EKBIS
IKN dan Sektor Pengolahan Diprediksi Genjot Ekonomi Kaltim 2026
apakabar.co.id, JAKARTA - Pembangunan Ibu Kota Nusantara (IKN) serta industri pengolahan serta konstruksi diprediksi turut memicu pertumbuhan ekonomi di Provinsi Kalimantan Timur.
Meski pertumbuhan ekonomi nasional masih dibayangi dengan tantangan global seperti ketidakpastian internasional dan terbatasnya permintaan dunia, namun Kaltim memiliki daya tawar yang berbeda dibandingkan provinsi lainnya.
"Pertumbuhan ekonomi Kaltim diprediksi tetap meningkat dengan adanya potensi kinerja positif dari sektor industri pengolahan dan konstruksi," ujar Deputi Kepala Perwakilan Bank Indonesia (BI) Provinsi Kaltim, Bayuadi Hardiyanto, di Samarinda, seperti dilansir Antara, Rabu (28/1).
Sektor konstruksi dinilai berkontribusi menjadi kekuatan pertumbuhan didorong oleh kelanjutan pembangunan IKN, khususnya pada pengembangan ekosistem legislatif dan yudikatif.
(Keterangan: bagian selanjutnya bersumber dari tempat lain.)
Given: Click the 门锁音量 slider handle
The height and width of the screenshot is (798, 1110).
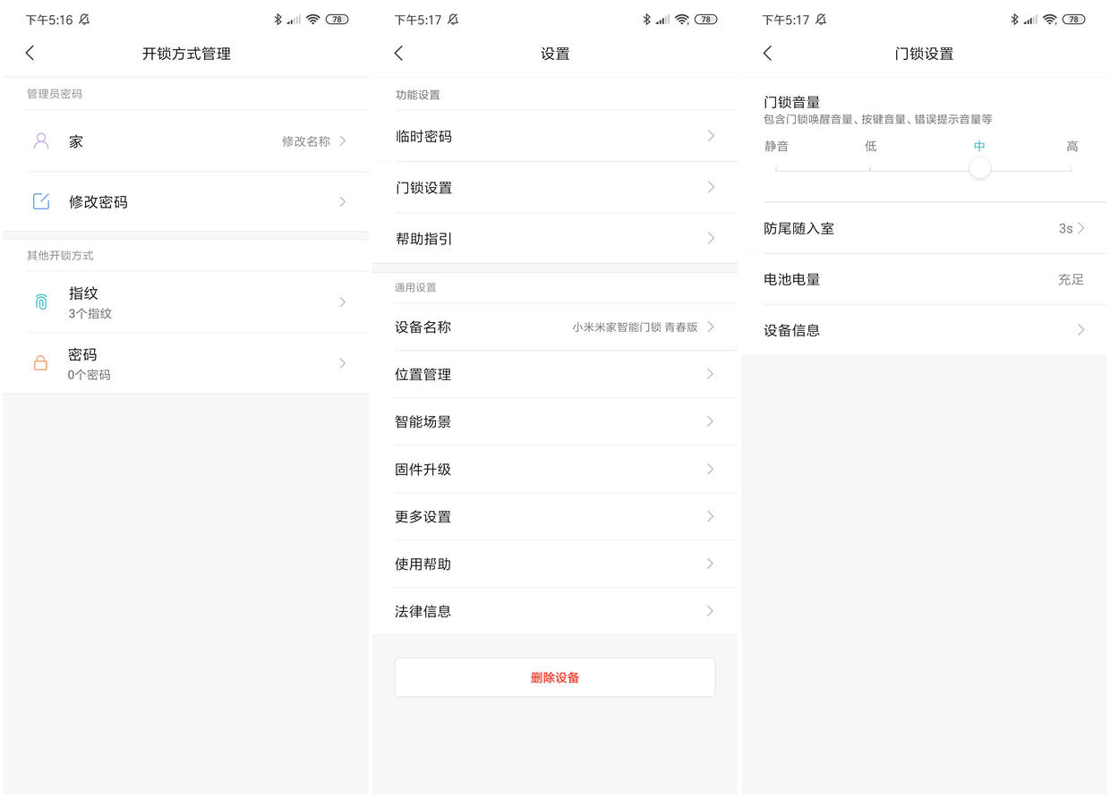Looking at the screenshot, I should point(980,168).
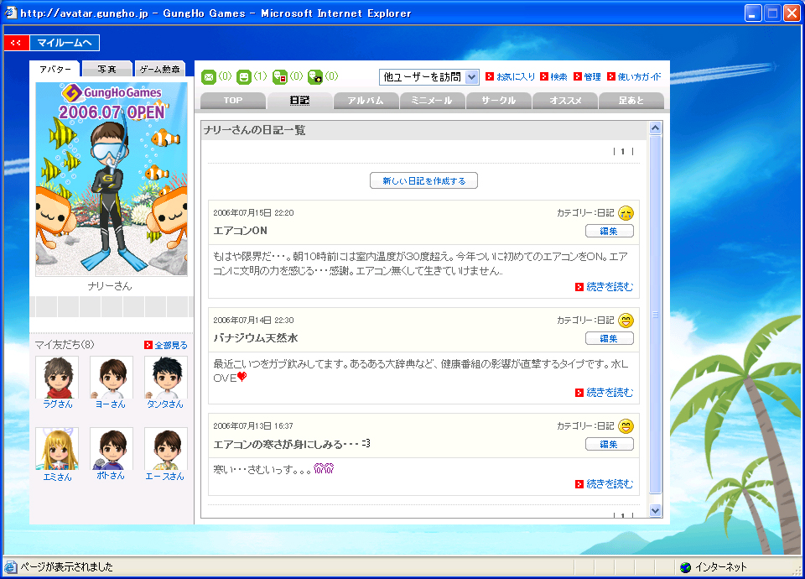Screen dimensions: 805x579
Task: Open the ミニメール tab
Action: [x=432, y=101]
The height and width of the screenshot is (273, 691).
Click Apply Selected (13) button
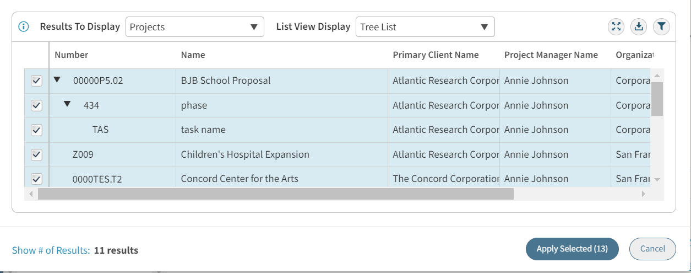[572, 249]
Bayuadi mengungkapkan bahwa kebutuhan anggaran untuk pembangunan kedua ekosistem tersebut pada 2026 diprakirakan naik 6 persen (yoy) dibandingkan anggaran 2025.
Sementara itu, pada sektor industri pengolahan, peningkatan kinerja akan dipicu oleh penambahan kapasitas kilang (refinery) yang mulai beroperasi optimal.
Di sisi lain, sektor pertanian juga menunjukkan sinyal positif. Target Optimalisasi Lahan (Oplah) dan peran Corporate Social Responsibility (CSR) di Kaltim diproyeksikan meningkat pada 2026.
Hal ini merupakan langkah kompensasi atas tertundanya sejumlah program pada 2025 akibat kendala anggaran. Ke depan, target oplah ditetapkan mencapai 3.000 hektare.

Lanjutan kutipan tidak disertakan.